◆ **Task brief**:
Look below for the line holding "About Twitchy (377, 2539)" and the line holding "Derechos de los refugiados (533, 2527)". Transcribe exactly those lines and all lines between them, nothing more.

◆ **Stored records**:

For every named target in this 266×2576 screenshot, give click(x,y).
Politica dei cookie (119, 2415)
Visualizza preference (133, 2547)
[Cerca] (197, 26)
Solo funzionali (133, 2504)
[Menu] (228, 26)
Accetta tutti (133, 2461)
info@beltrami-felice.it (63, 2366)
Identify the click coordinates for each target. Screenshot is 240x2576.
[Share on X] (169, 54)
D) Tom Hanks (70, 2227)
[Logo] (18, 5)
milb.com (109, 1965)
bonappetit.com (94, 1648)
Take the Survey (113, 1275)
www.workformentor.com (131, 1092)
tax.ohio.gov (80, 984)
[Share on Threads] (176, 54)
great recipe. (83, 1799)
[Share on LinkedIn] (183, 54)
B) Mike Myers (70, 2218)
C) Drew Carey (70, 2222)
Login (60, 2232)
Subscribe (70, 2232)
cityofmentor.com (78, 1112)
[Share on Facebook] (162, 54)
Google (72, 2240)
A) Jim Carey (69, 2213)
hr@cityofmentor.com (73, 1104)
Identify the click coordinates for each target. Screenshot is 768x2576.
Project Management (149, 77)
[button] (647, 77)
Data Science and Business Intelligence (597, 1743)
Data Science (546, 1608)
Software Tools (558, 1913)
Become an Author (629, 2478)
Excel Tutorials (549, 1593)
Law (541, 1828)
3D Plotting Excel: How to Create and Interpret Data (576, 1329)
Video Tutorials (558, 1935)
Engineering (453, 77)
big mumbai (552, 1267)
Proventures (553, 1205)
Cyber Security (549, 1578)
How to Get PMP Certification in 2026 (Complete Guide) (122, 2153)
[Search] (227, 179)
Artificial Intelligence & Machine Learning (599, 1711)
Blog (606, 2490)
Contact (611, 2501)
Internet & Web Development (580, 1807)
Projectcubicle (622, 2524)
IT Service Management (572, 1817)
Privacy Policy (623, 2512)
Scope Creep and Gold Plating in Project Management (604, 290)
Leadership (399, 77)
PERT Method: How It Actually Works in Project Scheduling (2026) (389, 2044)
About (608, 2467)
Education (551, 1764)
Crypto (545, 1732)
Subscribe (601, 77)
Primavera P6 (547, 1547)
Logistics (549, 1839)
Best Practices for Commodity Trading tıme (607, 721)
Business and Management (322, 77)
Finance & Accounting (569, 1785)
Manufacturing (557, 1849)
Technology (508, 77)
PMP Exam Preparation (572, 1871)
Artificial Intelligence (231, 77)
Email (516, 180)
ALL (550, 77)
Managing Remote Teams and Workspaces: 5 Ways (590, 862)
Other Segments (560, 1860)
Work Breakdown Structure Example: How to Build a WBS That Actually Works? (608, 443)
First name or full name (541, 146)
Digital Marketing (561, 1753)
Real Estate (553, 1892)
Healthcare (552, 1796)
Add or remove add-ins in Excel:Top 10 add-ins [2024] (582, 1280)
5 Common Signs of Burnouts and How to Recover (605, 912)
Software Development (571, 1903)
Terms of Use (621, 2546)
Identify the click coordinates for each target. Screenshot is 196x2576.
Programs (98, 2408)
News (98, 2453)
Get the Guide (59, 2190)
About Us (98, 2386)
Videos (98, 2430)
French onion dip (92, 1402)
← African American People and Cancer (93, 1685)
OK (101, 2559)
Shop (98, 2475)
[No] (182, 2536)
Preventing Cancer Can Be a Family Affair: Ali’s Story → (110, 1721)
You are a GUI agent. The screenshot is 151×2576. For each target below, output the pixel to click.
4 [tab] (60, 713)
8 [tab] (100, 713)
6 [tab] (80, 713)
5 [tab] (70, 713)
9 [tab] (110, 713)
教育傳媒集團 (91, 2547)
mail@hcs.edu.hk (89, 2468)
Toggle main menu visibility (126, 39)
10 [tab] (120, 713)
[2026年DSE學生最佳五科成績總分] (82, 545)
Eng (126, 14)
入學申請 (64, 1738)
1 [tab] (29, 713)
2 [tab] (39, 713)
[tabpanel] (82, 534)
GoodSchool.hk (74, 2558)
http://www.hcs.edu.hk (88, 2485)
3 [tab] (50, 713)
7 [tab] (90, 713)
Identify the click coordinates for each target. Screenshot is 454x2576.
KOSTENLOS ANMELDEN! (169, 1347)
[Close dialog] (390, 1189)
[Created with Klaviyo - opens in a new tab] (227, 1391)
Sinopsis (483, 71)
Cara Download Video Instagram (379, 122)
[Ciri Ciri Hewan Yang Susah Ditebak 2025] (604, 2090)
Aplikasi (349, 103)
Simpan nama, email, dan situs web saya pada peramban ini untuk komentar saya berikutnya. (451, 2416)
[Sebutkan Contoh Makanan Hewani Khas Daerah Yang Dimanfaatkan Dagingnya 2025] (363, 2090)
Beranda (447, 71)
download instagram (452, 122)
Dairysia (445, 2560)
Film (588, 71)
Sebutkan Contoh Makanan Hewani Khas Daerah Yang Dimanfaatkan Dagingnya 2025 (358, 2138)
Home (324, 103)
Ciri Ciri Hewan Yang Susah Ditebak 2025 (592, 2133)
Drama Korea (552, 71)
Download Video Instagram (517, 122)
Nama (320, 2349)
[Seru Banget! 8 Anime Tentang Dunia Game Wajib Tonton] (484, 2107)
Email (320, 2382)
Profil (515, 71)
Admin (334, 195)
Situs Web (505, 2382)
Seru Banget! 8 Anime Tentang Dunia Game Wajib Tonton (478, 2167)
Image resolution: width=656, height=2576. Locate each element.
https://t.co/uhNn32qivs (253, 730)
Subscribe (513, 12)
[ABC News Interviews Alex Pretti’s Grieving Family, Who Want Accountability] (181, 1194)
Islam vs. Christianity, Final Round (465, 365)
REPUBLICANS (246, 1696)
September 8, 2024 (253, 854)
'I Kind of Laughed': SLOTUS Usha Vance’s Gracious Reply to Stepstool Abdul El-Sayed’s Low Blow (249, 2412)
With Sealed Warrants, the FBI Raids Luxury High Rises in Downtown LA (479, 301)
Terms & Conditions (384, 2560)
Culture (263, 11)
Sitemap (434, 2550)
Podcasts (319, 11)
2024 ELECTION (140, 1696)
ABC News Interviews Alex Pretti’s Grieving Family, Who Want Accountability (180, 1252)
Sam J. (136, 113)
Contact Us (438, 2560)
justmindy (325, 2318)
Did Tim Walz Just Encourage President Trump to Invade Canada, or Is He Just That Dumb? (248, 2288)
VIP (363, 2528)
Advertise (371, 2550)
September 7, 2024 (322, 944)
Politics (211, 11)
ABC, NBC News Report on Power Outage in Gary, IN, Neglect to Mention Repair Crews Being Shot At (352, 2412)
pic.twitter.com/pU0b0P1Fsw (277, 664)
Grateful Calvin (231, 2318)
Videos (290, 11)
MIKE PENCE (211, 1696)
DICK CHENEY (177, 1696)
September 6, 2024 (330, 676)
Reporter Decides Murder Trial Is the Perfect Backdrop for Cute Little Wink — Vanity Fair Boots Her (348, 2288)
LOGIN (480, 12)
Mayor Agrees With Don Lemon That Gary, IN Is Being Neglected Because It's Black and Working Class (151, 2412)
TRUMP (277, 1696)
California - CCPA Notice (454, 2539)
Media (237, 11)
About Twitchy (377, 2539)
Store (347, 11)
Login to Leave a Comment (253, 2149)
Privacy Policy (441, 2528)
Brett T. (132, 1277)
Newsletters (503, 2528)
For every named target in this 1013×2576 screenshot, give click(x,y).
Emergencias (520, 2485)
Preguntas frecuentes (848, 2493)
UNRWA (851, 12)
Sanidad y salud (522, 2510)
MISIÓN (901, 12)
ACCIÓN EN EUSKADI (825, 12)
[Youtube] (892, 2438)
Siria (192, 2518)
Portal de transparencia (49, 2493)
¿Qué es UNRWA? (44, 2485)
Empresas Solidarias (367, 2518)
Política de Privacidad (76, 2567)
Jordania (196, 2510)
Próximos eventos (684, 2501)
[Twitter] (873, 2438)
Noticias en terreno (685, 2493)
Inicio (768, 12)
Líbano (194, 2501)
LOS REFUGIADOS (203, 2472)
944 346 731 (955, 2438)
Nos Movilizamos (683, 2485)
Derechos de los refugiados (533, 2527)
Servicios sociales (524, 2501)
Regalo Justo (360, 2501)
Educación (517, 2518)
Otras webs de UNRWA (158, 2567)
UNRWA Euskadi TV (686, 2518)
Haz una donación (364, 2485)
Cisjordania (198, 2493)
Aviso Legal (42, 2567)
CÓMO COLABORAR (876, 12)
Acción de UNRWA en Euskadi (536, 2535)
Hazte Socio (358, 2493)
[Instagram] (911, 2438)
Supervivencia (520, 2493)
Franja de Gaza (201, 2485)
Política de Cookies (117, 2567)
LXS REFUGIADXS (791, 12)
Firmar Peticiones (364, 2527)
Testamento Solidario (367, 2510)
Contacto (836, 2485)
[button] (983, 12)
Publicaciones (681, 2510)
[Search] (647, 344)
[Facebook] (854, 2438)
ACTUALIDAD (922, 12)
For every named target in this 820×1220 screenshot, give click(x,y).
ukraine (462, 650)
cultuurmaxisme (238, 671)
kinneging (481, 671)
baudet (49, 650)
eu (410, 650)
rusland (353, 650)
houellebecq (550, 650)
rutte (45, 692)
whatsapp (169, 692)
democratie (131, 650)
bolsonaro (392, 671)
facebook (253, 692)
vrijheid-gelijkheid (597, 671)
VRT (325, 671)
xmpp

◆ **Task response**:
About Twitchy (377, 2539)
Store (347, 11)
Login to Leave a Comment (253, 2149)
Privacy Policy (441, 2528)
Brett T. (132, 1277)
Newsletters (503, 2528)
For every named target in this 1013×2576 screenshot, give click(x,y).
Emergencias (520, 2485)
Preguntas frecuentes (848, 2493)
UNRWA (851, 12)
Sanidad y salud (522, 2510)
MISIÓN (901, 12)
ACCIÓN EN EUSKADI (825, 12)
[Youtube] (892, 2438)
Siria (192, 2518)
Portal de transparencia (49, 2493)
¿Qué es UNRWA? (44, 2485)
Empresas Solidarias (367, 2518)
Política de Privacidad (76, 2567)
Jordania (196, 2510)
Próximos eventos (684, 2501)
[Twitter] (873, 2438)
Noticias en terreno (685, 2493)
Inicio (768, 12)
Líbano (194, 2501)
LOS REFUGIADOS (203, 2472)
944 346 731 (955, 2438)
Nos Movilizamos (683, 2485)
Derechos de los refugiados (533, 2527)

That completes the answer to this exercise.